Balance of Convenience
32. It is clear from the material before me that the applicants have known of the business and marketing of the respondents' products since the period July to August 1992. No action was commenced until 4 August 1994 in relation to the claimed passing off and misleading conduct. The present application for interlocutory relief was not filed until 29 November 1994.

  1. Although generally delay will not of itself be a defence in proceedings for interlocutory relief, it does afford some indication that there is little significant damage being caused to the applicants. Otherwise, of course one would normally have expected such proceedings to have been instituted earlier.

  2. The delay of over two years in bringing these proceedings is, in my view, a factor of some significance in refusing interlocutory relief at this stage.
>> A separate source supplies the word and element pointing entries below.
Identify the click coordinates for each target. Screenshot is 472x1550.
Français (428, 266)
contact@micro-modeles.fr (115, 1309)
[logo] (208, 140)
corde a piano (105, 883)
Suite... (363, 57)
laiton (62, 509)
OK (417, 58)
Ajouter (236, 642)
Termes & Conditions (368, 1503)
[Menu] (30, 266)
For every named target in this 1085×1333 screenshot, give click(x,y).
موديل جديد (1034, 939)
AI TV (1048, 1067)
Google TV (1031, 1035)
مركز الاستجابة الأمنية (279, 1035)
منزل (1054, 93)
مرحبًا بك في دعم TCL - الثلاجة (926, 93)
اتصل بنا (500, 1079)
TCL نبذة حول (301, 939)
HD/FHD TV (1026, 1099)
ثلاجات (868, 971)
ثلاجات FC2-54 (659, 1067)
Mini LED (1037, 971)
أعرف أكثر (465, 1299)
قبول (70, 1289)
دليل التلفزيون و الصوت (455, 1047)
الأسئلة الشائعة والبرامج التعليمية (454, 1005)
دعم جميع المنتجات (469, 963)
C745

  3. As far as the packaging is concerned, in my view, there is no important difference between the reference which the applicants are prepared to allow to be printed on the packaging on a temporary basis, namely "Supplied by Selectrode Pty Limited 7/10 Victoria Avenue Castle Hill 2164" and the marks which presently appear on the packaging by the company in relation to the warning and the name of the despatcher set out above in these reasons.

  4. The labelling on the packaging of the respondents on its face simply indicates that the goods are despatched by Selectrode Pty Limited of Castle Hill. There is no link up with Selectrode US or Selectrode IAF Pty Limited. Neither the Warning nor the Despatch Notification imply in my view that the goods are manufactured by Selectrode NSW. Indeed, the reference to "Selectrode Welding Services" is consistent with a representation that Selectrode is a type of operation or company which provides services as opposed to supplying or manufacturing goods. It was suggested in argument that the symbol of the shield and the welding helmet represented that Selectrode NSW was a manufacturer, when taken in conjunction with the claimed history of that symbol, but on the evidence presently before me I do not think that this argument has been made out.

  5. Finally, there should generally be established a "real" as opposed to a "bare" possibility that damages will not be an adequate remedy for the applicants. In the present case I am not satisfied that the applicant has satisfied this general requirement. See Castlemaine Tooheys Ltd v South Australia (1986) 161 CLR 141 at 153; Richardson v Forestry Commission (1988) 164 CLR 261 at 275.

  6. Accordingly, weighing all the above considerations I do not consider that the applicants have made out a case at this stage that there will be sufficient detriment to them to justify interlocutory relief in this matter if the respondents are permitted to continue packaging and shipping rods which are imprinted with the name "Selectrode" on them and/or which are packaged as outlined above.


Conclusion
39. For the above reasons I dismiss the application for an interlocutory injunction and order the applicants to pay the costs of the application.